The idea that genetics might play a role in same-sex attraction was propelled into the spotlight in 1993 when Dean Hamer, a scientist at the US National Cancer Institute, and his team found links between DNA markers on the X chromosome and male sexual orientation.
The findings caused considerable controversy, with the media dubbing the discovery the “gay gene”.
Subsequent research has thrown up mixed results, although recent studies have supported the theory that genetics plays a role in sexual orientation.
Hamer said he was delighted by the latest research. “This provides yet another strand of evidence, another approach, showing that there is a strong and significant genetic contribution to people’s sexual behaviour,” he said.

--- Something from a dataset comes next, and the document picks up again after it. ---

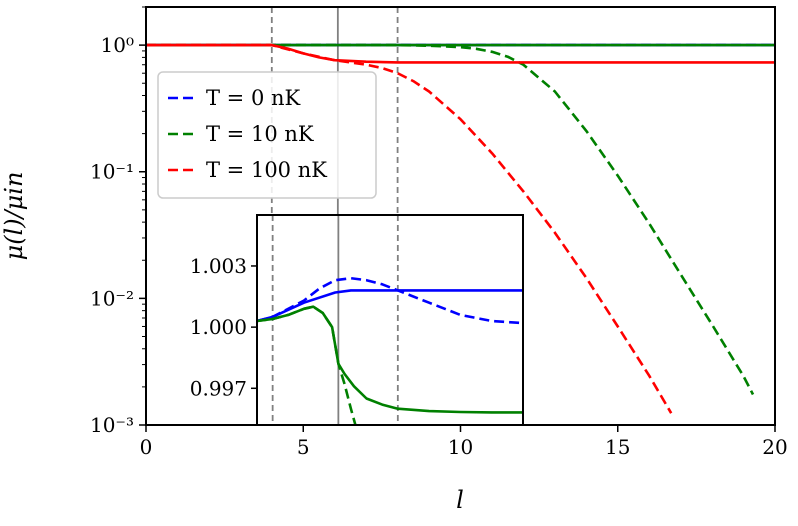 Image resolution: width=798 pixels, height=526 pixels. I want to click on x-tick-label: 20, so click(774, 447).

However, unlike Hamer’s work, the latest study does not show any special importance of the X chromosome. The researchers say that is not surprising, adding the previous findings would not meet today’s bar for importance, and were based on a small sample size.
Hamer said he was not surprised either – although he put it down to the latest study looking at same-sex behaviour rather than sexual orientation.
Qazi Rahman, a leading authority on sexual orientation research from King’s College London, welcomed the study but said that the databases involved only captured information from a small percentage of people who were invited to participate. That, he said, means that the genetic variants found in the latest research might reflect another trait particular to those who chose to respond.
Rahman added he was not surprised that the genetic variants identified only have small individual effects, pointing out that since same-sex behaviour is linked to having to fewer offspring, evolution is likely to hide such variants in effect.
A website set up by the researchers to explain the study gives a clear message: “This study provides further evidence that diverse sexual behaviour is a natural part of overall human variation.”
Rahman agreed, stressing that the findings do not change the fact that everyone should be treated with respect. “The causes of a trait shouldn’t influence how we see it,” he said.